DATA:
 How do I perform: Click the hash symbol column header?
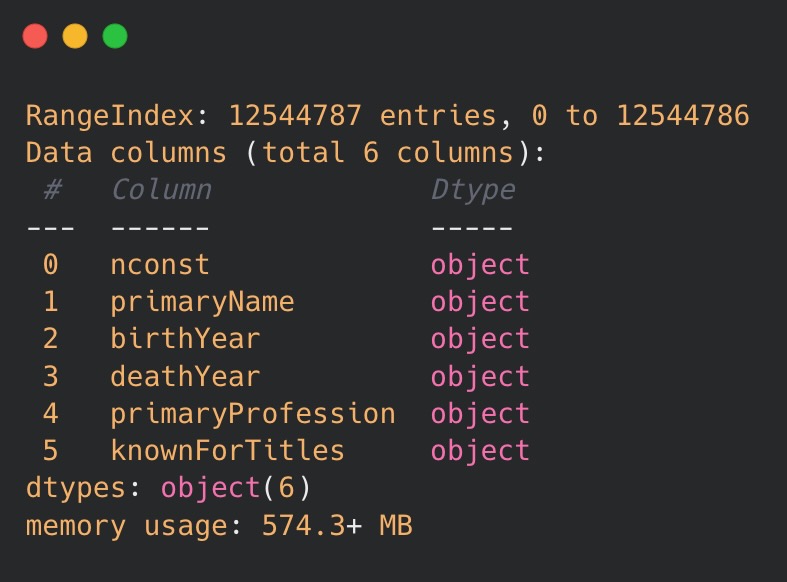53,190
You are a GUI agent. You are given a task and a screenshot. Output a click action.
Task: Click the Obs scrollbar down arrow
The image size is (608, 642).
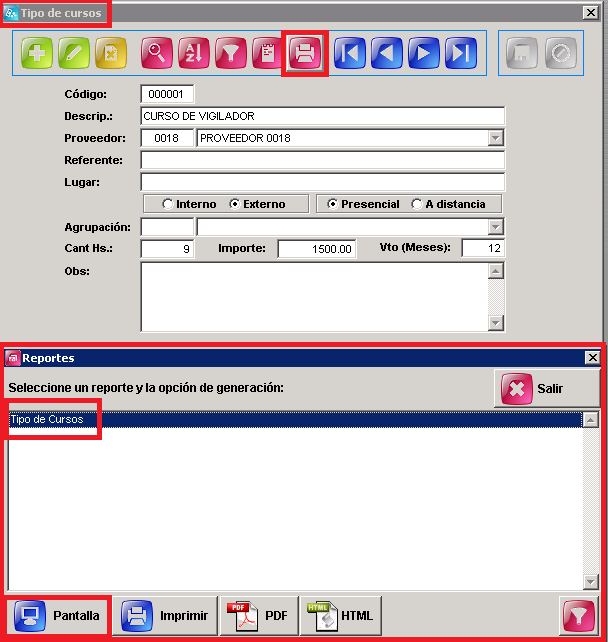(495, 323)
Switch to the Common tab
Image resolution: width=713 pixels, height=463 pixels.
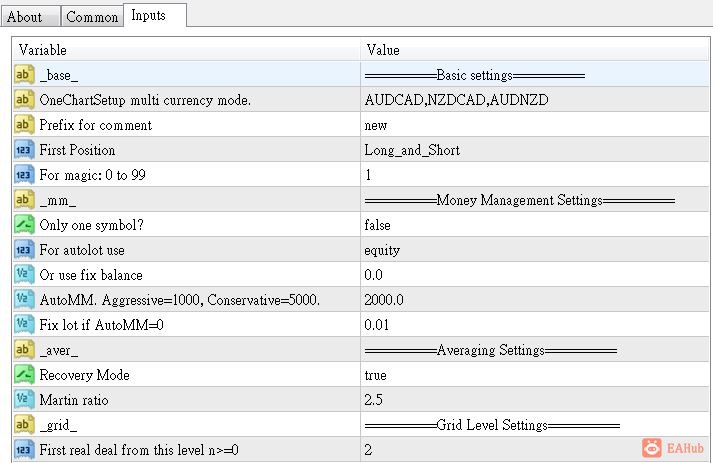point(92,17)
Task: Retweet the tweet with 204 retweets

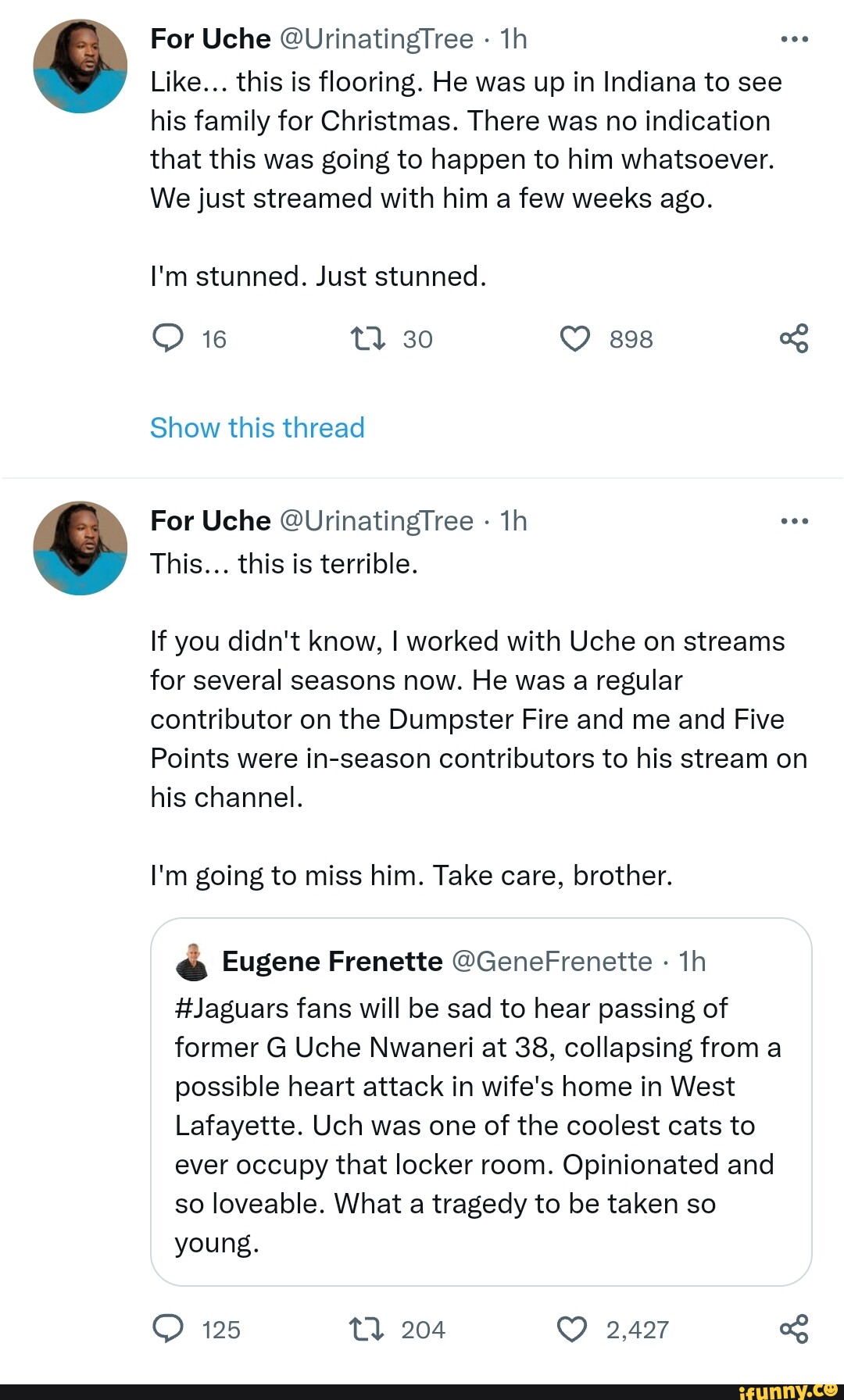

ASSIGNMENT: Output each entry verbatim; none of the pictures should be included.

ANSWER TO THE PROBLEM:
 How do I perform: Click the hash symbol column header?
53,190
You are a GUI agent. You are given a task and a screenshot. Output a click action.
Task: Click the Obs scrollbar down arrow
The image size is (608, 642).
(495, 323)
Switch to the Common tab
Image resolution: width=713 pixels, height=463 pixels.
point(92,17)
Task: Retweet the tweet with 204 retweets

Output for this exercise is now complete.